Keep going, Stellar Navigator! Sort the books in the library by the number of pages. Fill in the missing pieces to make the code work.

```py
import pandas as pd

# Library books data
data = {
    'title': ['Zorba the Greek', '1984', 'The Catcher in the Rye', 'To Kill a Mockingbird'],
    'pages': [330, 328, 277, 281]
}
books = pd.DataFrame(data)

# TODO: Sort the books by the number of pages in ascending order
print(books_sorted)
```

It seems like you have initialized the DataFrame `books` but you haven't yet sorted it by the number of pages in ascending order, nor have you defined `books_sorted`. Let's correct that by adding the necessary sorting operation before printing the sorted DataFrame.

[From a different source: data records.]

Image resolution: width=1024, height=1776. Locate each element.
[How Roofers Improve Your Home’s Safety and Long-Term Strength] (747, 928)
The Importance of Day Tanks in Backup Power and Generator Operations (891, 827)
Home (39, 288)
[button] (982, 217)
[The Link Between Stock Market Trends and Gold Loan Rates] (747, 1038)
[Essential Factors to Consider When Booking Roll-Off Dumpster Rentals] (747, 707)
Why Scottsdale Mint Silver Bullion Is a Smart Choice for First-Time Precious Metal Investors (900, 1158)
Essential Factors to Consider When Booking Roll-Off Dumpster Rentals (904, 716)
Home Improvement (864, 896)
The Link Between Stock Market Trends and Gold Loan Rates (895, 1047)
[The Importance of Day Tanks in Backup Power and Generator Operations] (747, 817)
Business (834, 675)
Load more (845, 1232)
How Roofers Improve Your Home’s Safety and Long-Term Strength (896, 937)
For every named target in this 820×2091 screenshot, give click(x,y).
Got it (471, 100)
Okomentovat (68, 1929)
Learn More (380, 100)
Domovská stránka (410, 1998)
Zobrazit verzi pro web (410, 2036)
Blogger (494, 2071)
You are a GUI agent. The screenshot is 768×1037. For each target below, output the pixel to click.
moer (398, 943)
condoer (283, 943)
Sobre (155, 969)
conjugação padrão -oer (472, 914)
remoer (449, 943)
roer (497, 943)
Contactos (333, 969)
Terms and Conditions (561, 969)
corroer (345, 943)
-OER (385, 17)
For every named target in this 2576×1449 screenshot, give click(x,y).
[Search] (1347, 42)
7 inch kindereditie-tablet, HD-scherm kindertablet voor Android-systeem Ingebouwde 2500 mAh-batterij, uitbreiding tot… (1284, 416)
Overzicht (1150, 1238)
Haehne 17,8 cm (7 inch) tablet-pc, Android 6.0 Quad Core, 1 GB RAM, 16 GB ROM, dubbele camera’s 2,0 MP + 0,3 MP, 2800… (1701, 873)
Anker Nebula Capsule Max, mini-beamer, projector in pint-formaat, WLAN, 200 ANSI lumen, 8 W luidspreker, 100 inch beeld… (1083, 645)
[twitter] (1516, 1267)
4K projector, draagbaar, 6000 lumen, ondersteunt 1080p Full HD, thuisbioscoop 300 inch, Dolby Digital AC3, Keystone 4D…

Here's the corrected code:

```python
import pandas as pd

# Library books data
data = {
    'title': ['Zorba the Greek', '1984', 'The Catcher in the Rye', 'To Kill a Mockingbird'],
    'pages': [330, 328, 277, 281]
}
books = pd.DataFrame(data)

# Sort the books by the number of pages in ascending order
books_sorted = books.sort_values(by='pages', ascending=True)

# Print the sorted DataFrame
print(books_sorted)
```

This code will now correctly display the books sorted by the number of pages in ascending order, from the fewest to the most pages.